Kickstarter (@kickstarter), launched only four years ago, serves as a crowd-funding site where those looking to start a project can find those willing to fund it. Unlike micro-loans or micro-investments, where the relationship is one of financial stakeholder, the backers of Kickstarter projects receive the final product and/or some form of thank you like a postcard or tee shirt for their support.
The traditional manufacturing model is build, retail/market, sell/fund, and finally deliver. Kickstarter reorders the process to be more like a service transaction – market, fund, build, deliver. You don’t “buy” a completed album; you back the production of it with the promise to receive a copy once it is completed.
While the reorder eliminates the need to guess what demand will be since orders precede the build, the greater impact is the relationship between the backers and the “starter”. The service model lengthens and tightens the relationship, requiring strong communications, regular updates, and trust. This increased intimacy makes all involved members of a community for (at least) the duration of the project. How is your experience marketing doing when measured against these criteria?
Kickstarter is possibly the ultimate in “people to people” marketing – the backing is truly of the person(s) behind the project. This “person-alization” of the project brings a new dynamic to the buying decision. Emotions such as sympathy, pride, exclusivity, charity, and association are deepened, and deeper, than anything a faceless company might achieve even with the most effective social media campaign.
Amanda Palmer (@amandapalmer) raised over $1,000,000 from 25,000 backer (ranging from $1 to $10,000 each) for an album, book, and gallery tour. Her project video (each project has one) reflects the “person-alization” aspect of the project, and the number of backers with their 850+ comments shows the extent of the community formed. [Warning: there are a few words within the video and comments that some might take offense with.]
Unfortunately, Kickstarter is starting to see failed projects of significant size – either where the “starter” was fraudulent from the beginning, or not able to complete the project despite using some/all of the backing.
One example, ZionEyez, succeeded in scamming $344,000 from over 2,100 backers. Others, such as Solid Watch, run months behind, upsetting the backer community. Different emotions come to the surface at these times. [Full disclosure: I am a backer of the Solid Watch project.]
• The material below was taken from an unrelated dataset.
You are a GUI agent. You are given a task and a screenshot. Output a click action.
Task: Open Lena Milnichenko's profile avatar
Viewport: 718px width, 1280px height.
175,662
While backing projects can be risky, Kickstarter represents a unique way to market, build community, measure demand, and source funds. Imagine asking a bank for a loan to produce an album on spec, it’s unlikely they would back the project. Ask the Kickstarter community to pre order DVDs, or support the project with a few dollars in exchange for tee shirts signed with thank you messages from the band, and you not only raise the funds needed, but build a following at the same time. “Friends and Family” funding on a global scale.
Many projects are related to the arts including albums from bands, plays from actors, books from writers and animators. But some of the most funded become actual commercial successes including video games and technology. The top 10 projects have collected close to $25 million together and results in companies/product such as:
TikTok + Lunatik iPod Nano Strap From Minimal (@ScottWilsonID): “TikTok and LunaTik simply transform the iPod Nano into the world’s coolest multi-touch watches.” [Full disclosure: I am a backer of this project.]
E-Pebble from Pebble Technology: “Pebble is the first watch built for the 21st century. It’s infinitely customizable, with beautiful downloadable watch faces and useful internet-connected apps.” [Full disclosure: I am a backer of this project.]
Is there room for a change in the development model of your marketing experience? Have, or can, you put a “face” to your marketing making it more “person-alized”? Some companies use mascots or celebrities – what do/can you use? Can you reorder the production process, or gauge interest on trial elements using lessons from this reordering of the order?
Note: As always, the desire of Janus Dialogs is not to adjudicate the appropriateness of any trend, but to bring it to the forefront for consideration by the caretakers for the shared moments in time we call experience marketing.
UPDATE: Thanks to
@jessicakausen for contributing an article from @Forbes asking “Is The Crowdfunding Bubble about to Burst?” Talks about topics such as the backlash towards kickstarter projects on a site called KickstarterSucks, which highlights projects “deemed ridiculous” by its two founders; and other possibly misguided uses of the format.